> **EXERCISE INSTRUCTIONS**: In the answer, every entry must appear exactly as given.

------

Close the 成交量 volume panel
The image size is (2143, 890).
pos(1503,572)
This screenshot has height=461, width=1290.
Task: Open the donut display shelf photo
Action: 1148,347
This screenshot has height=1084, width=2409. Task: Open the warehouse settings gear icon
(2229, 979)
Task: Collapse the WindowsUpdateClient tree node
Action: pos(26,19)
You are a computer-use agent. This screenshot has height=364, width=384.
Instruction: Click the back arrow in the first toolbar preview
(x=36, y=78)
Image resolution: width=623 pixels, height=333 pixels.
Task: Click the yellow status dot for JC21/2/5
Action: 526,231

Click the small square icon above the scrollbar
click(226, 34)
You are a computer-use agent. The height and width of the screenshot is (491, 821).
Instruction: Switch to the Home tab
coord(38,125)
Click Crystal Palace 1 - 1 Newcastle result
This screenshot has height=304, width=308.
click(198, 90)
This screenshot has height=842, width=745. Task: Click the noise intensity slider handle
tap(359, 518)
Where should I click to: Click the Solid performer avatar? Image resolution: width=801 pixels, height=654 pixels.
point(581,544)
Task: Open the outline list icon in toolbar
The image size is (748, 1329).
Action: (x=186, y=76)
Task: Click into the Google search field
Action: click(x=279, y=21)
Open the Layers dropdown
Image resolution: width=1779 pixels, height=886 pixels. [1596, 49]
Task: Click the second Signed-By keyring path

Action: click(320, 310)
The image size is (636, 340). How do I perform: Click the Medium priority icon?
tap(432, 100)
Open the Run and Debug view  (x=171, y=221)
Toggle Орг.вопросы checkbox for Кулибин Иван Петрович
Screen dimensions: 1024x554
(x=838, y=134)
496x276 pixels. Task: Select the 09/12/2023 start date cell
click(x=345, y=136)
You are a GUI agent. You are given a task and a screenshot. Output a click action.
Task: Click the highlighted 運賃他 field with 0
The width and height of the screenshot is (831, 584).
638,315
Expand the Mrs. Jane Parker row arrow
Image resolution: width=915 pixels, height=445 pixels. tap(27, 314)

------

> **YOUR SOLUTION**:
Close the 成交量 volume panel
The image size is (2143, 890).
pos(1503,572)
This screenshot has height=461, width=1290.
Task: Open the donut display shelf photo
Action: 1148,347
This screenshot has height=1084, width=2409. Task: Open the warehouse settings gear icon
(2229, 979)
Task: Collapse the WindowsUpdateClient tree node
Action: pos(26,19)
You are a computer-use agent. This screenshot has height=364, width=384.
Instruction: Click the back arrow in the first toolbar preview
(x=36, y=78)
Image resolution: width=623 pixels, height=333 pixels.
Task: Click the yellow status dot for JC21/2/5
Action: 526,231

Click the small square icon above the scrollbar
click(226, 34)
You are a computer-use agent. The height and width of the screenshot is (491, 821).
Instruction: Switch to the Home tab
coord(38,125)
Click Crystal Palace 1 - 1 Newcastle result
This screenshot has height=304, width=308.
click(198, 90)
This screenshot has height=842, width=745. Task: Click the noise intensity slider handle
tap(359, 518)
Where should I click to: Click the Solid performer avatar? Image resolution: width=801 pixels, height=654 pixels.
point(581,544)
Task: Open the outline list icon in toolbar
The image size is (748, 1329).
Action: (x=186, y=76)
Task: Click into the Google search field
Action: click(x=279, y=21)
Open the Layers dropdown
Image resolution: width=1779 pixels, height=886 pixels. [1596, 49]
Task: Click the second Signed-By keyring path

Action: click(320, 310)
The image size is (636, 340). How do I perform: Click the Medium priority icon?
tap(432, 100)
Open the Run and Debug view  (x=171, y=221)
Toggle Орг.вопросы checkbox for Кулибин Иван Петрович
Screen dimensions: 1024x554
(x=838, y=134)
496x276 pixels. Task: Select the 09/12/2023 start date cell
click(x=345, y=136)
You are a GUI agent. You are given a task and a screenshot. Output a click action.
Task: Click the highlighted 運賃他 field with 0
The width and height of the screenshot is (831, 584).
638,315
Expand the Mrs. Jane Parker row arrow
Image resolution: width=915 pixels, height=445 pixels. tap(27, 314)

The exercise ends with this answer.